Stored records:
-=-=-=-=-
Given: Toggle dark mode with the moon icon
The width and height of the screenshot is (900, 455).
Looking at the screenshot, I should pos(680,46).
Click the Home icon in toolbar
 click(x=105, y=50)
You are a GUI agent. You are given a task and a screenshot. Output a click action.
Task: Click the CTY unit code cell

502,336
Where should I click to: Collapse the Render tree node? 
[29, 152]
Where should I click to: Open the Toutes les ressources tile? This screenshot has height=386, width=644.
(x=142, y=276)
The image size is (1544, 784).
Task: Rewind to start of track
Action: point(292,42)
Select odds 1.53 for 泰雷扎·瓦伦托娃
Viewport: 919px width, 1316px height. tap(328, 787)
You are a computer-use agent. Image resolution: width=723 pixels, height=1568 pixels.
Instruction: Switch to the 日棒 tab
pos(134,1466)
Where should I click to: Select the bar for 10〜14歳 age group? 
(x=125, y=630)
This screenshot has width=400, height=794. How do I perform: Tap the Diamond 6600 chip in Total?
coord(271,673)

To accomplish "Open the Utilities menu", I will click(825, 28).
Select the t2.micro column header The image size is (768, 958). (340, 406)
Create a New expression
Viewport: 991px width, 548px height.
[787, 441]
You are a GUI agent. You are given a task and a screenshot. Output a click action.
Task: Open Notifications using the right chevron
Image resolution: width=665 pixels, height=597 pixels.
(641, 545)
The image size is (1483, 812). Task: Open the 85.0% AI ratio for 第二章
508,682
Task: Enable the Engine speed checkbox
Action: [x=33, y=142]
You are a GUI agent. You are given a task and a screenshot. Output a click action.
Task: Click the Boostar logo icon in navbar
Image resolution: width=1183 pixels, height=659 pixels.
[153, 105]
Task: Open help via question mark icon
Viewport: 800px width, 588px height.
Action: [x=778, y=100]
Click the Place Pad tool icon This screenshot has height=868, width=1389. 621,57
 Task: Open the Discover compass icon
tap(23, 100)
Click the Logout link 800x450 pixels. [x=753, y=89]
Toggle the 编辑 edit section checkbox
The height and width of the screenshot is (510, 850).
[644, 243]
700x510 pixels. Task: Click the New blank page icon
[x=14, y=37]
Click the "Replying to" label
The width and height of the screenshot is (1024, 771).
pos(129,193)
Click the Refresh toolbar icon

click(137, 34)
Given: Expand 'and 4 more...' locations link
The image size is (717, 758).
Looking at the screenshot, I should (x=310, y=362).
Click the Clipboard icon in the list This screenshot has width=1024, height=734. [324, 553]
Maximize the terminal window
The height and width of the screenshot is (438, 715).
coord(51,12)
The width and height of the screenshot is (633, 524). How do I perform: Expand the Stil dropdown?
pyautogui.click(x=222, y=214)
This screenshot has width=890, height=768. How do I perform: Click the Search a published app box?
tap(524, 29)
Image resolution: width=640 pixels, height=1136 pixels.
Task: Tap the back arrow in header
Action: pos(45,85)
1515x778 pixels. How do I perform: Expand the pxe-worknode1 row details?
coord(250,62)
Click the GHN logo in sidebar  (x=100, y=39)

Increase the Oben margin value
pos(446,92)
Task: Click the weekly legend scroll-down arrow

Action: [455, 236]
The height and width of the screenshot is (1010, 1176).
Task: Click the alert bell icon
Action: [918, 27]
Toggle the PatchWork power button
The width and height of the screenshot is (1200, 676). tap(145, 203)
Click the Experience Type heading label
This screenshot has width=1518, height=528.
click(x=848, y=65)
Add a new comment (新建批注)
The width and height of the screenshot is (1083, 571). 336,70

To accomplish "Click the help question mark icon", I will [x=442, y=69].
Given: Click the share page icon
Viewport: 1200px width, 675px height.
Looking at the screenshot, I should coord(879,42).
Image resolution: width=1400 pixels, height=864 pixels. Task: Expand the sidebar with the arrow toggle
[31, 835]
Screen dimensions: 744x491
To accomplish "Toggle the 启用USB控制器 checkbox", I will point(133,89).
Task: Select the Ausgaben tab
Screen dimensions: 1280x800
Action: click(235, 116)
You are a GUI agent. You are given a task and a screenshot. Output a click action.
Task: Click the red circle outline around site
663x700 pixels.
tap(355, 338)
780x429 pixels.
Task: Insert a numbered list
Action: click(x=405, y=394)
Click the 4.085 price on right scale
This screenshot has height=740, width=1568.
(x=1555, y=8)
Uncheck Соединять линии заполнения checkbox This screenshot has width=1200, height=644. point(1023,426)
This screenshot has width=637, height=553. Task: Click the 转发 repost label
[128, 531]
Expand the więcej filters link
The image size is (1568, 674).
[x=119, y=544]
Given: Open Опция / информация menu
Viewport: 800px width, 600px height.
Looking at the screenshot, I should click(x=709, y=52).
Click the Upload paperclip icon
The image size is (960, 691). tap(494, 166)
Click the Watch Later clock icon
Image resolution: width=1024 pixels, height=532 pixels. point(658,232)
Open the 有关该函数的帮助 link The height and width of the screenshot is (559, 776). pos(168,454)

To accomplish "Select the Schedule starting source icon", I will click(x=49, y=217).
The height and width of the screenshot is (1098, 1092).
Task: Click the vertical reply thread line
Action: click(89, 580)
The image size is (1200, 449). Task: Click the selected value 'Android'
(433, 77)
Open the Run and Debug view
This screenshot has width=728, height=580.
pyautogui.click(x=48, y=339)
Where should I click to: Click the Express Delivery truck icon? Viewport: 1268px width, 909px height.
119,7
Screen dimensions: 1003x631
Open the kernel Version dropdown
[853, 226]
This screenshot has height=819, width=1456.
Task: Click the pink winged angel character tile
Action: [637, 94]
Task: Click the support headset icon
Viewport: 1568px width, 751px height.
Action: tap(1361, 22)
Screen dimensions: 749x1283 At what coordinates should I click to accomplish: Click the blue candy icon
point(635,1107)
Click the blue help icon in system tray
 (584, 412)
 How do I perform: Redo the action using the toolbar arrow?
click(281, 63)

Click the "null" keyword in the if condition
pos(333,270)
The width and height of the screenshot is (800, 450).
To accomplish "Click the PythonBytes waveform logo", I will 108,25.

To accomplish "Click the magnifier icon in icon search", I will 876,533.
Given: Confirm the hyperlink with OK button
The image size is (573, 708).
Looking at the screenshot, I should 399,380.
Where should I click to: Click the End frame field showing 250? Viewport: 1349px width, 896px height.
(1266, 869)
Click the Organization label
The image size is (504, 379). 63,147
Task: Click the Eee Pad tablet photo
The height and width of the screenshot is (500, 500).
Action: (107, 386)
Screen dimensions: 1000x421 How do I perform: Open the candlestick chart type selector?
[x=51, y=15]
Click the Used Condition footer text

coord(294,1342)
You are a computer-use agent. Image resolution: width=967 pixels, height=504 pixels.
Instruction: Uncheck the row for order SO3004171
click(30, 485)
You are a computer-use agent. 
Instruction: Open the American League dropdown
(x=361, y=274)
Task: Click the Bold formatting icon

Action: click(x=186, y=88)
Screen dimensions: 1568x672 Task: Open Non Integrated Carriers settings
-=-=-=-=-
Task requirements -
Nothing but a number is asked for: how many lines of the records contain the word "menu"?

Result -
2